Locate every line in the records below that contains the word "History", and copy each one.

○ ○ ○ ○ ○

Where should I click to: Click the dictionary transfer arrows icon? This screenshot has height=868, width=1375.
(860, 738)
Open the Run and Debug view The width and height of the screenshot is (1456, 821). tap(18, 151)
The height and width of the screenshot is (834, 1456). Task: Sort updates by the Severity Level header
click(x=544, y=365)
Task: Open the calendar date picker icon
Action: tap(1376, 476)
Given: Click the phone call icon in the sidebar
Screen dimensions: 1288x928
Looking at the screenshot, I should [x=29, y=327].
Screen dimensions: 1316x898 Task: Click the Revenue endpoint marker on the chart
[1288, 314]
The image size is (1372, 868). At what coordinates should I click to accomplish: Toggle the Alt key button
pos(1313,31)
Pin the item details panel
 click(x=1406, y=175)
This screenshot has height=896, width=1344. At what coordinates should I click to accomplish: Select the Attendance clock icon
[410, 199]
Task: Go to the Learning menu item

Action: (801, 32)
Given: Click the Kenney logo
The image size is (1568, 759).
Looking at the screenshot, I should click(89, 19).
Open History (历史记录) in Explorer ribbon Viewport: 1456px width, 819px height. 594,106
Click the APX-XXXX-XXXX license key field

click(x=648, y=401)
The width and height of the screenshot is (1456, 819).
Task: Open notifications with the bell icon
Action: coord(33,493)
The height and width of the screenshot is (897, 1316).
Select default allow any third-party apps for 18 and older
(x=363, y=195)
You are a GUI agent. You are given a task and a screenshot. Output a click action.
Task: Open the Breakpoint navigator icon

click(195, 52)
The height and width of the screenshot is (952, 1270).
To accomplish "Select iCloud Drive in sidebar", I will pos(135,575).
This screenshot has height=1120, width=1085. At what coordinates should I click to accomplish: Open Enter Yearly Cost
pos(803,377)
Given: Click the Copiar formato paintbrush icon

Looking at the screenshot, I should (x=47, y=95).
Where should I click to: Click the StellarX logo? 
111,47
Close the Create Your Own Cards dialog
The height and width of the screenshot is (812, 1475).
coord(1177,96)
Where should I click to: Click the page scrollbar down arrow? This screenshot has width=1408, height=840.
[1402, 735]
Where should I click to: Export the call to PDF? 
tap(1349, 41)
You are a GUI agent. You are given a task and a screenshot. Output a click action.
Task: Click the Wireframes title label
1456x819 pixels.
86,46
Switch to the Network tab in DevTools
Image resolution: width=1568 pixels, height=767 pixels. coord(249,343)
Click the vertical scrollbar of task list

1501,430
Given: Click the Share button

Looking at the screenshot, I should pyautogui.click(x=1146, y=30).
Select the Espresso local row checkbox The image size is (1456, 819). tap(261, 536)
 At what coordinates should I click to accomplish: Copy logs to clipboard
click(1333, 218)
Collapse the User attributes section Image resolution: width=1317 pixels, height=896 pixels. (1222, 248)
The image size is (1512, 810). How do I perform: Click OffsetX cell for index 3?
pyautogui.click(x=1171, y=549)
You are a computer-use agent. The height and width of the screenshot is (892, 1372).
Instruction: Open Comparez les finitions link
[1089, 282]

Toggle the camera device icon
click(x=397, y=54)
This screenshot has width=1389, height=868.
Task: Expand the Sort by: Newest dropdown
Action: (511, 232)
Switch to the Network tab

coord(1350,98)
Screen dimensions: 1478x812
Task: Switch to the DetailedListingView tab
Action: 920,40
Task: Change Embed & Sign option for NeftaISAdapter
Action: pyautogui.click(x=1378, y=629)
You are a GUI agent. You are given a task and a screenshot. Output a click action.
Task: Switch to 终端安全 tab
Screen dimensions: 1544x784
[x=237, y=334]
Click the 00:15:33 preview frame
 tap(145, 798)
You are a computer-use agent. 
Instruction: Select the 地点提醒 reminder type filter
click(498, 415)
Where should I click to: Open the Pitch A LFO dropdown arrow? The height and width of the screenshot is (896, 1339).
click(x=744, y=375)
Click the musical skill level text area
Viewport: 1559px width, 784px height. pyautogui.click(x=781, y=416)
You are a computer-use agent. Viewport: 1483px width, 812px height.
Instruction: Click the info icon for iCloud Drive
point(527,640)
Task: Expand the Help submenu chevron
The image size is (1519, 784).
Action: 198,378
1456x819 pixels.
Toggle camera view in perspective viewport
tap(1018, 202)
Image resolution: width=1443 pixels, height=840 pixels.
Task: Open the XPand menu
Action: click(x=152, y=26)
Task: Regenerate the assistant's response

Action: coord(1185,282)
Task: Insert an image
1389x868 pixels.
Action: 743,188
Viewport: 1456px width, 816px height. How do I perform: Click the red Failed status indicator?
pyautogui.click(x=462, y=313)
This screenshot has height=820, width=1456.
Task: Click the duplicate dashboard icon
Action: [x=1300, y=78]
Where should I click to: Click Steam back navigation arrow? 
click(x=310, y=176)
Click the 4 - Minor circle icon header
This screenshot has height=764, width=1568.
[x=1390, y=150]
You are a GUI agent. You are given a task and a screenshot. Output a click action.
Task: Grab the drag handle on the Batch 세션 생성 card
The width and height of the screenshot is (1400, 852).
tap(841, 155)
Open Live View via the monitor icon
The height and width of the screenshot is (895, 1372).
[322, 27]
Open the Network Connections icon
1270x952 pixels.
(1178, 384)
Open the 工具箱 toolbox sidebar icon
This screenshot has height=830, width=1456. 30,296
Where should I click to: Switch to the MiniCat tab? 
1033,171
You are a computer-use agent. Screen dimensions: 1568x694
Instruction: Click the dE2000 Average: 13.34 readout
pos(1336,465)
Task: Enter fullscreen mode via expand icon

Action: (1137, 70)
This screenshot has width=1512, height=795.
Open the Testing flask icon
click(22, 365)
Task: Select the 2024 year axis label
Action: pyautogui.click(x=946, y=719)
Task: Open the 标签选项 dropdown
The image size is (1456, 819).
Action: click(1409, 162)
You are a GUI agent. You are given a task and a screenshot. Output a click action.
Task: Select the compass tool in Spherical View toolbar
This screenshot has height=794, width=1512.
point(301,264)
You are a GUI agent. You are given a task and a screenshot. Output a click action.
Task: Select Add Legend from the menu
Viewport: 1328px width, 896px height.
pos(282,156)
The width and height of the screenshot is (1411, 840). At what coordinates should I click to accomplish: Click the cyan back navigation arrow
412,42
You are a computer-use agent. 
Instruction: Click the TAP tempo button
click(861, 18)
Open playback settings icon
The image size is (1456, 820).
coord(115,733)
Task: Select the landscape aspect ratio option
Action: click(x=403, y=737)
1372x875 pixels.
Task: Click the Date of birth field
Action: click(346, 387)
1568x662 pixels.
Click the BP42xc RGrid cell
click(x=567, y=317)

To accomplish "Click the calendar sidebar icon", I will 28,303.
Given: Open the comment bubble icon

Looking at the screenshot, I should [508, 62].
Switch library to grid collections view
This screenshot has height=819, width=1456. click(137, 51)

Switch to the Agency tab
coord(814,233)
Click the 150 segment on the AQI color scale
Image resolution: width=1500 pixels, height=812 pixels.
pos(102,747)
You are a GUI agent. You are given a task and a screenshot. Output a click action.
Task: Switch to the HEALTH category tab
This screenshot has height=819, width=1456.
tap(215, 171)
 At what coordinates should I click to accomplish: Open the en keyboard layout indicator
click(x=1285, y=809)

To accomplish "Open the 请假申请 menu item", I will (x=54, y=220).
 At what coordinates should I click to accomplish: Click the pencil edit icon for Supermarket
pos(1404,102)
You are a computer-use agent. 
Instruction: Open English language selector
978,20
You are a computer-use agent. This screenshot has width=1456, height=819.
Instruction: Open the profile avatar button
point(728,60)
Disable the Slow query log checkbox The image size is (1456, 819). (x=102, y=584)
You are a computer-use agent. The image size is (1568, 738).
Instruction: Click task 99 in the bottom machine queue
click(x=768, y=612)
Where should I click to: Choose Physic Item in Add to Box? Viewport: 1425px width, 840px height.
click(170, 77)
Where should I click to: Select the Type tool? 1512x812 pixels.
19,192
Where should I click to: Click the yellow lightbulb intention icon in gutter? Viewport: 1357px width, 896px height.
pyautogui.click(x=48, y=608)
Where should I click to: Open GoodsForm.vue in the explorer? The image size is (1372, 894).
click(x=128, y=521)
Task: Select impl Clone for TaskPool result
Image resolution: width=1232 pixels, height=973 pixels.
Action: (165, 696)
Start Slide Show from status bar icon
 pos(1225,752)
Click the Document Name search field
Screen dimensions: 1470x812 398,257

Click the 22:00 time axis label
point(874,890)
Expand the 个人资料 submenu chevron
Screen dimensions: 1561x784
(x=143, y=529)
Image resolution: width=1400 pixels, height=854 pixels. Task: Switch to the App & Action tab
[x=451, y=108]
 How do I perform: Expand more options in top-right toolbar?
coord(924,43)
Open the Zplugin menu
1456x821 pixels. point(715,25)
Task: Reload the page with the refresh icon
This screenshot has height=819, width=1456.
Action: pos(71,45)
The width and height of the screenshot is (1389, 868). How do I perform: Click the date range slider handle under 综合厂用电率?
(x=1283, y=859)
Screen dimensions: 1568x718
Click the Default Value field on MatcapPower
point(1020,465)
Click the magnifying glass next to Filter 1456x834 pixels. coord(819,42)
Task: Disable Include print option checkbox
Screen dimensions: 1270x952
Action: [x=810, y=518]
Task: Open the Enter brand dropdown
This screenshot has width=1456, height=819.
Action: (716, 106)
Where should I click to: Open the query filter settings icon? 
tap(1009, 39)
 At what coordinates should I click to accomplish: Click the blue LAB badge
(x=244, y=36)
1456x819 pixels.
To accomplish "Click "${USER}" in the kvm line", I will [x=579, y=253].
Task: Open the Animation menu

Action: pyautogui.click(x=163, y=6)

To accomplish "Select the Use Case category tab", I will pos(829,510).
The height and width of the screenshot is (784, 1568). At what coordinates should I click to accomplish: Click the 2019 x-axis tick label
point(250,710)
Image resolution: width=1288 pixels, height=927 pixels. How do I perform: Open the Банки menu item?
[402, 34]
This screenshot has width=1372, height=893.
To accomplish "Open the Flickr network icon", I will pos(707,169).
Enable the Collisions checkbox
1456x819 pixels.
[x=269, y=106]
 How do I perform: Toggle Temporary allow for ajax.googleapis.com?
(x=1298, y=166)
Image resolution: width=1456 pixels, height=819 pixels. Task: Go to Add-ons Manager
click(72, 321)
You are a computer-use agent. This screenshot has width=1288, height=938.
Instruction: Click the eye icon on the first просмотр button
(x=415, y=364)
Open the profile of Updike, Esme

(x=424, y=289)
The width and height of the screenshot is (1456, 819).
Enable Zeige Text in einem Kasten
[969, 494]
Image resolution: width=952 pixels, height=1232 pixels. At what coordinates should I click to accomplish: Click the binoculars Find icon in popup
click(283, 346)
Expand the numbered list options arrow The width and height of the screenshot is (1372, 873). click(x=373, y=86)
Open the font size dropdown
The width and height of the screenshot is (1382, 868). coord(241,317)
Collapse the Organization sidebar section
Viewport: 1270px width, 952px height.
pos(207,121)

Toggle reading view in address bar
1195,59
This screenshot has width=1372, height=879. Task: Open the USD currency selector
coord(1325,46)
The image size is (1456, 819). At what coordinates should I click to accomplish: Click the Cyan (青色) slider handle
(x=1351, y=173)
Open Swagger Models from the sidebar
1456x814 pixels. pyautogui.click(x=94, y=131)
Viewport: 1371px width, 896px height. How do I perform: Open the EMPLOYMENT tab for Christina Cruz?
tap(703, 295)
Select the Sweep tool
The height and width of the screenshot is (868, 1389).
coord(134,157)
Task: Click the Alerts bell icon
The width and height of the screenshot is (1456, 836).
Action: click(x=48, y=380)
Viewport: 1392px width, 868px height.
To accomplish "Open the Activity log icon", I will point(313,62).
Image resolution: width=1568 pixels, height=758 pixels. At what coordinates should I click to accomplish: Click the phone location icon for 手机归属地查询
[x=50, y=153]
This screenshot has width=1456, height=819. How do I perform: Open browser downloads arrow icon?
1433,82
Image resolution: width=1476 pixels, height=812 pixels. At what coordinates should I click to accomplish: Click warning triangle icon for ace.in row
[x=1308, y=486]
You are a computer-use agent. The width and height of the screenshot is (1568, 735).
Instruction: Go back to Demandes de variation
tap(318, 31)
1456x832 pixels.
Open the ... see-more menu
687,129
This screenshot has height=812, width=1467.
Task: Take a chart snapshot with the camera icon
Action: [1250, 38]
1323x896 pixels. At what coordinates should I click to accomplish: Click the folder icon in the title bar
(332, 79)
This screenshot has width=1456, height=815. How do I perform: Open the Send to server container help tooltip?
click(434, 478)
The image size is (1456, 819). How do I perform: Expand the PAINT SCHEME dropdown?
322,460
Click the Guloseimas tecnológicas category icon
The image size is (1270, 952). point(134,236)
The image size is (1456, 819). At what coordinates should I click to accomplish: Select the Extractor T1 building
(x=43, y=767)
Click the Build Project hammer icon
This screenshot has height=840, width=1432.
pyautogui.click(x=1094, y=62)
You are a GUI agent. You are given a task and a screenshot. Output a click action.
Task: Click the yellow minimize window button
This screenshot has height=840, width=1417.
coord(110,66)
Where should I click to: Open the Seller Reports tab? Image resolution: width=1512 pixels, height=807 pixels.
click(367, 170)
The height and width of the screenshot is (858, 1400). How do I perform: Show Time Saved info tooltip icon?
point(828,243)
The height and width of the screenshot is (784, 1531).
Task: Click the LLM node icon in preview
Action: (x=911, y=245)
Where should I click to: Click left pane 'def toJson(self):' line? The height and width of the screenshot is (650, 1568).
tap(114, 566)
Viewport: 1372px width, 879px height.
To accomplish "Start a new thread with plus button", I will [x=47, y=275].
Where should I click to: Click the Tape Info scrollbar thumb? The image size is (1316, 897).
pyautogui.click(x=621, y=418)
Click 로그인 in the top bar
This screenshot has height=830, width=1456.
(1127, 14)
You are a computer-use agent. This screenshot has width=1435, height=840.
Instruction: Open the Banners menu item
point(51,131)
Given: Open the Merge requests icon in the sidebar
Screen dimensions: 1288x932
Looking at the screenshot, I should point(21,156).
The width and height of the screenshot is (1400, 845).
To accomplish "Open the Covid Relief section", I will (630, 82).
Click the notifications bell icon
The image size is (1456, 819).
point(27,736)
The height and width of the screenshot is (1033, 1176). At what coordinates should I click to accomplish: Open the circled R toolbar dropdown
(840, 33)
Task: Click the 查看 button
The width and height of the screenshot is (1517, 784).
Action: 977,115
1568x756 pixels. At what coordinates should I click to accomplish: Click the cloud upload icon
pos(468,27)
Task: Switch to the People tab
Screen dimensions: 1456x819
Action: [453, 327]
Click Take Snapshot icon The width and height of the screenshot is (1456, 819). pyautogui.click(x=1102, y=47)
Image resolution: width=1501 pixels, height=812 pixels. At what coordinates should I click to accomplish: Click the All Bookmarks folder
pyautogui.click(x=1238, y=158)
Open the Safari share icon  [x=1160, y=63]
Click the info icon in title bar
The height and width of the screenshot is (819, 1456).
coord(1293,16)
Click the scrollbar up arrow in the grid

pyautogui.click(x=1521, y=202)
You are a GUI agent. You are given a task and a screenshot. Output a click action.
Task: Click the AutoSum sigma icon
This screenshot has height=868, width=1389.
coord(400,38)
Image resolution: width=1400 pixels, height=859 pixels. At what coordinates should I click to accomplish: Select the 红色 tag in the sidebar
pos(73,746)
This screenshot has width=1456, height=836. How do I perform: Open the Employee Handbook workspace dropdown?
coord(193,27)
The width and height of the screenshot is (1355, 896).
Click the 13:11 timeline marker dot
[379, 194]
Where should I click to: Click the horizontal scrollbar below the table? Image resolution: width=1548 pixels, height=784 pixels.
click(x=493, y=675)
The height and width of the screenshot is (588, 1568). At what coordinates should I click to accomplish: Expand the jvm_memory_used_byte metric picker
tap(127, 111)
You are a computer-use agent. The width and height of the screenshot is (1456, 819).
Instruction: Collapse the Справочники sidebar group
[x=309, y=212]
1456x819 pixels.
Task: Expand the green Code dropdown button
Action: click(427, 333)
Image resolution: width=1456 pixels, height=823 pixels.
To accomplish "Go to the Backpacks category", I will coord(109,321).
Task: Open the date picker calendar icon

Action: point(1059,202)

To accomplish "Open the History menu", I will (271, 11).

○ ○ ○ ○ ○

### ANSWER SPACE
Open History (历史记录) in Explorer ribbon Viewport: 1456px width, 819px height. 594,106
To accomplish "Open the History menu", I will (271, 11).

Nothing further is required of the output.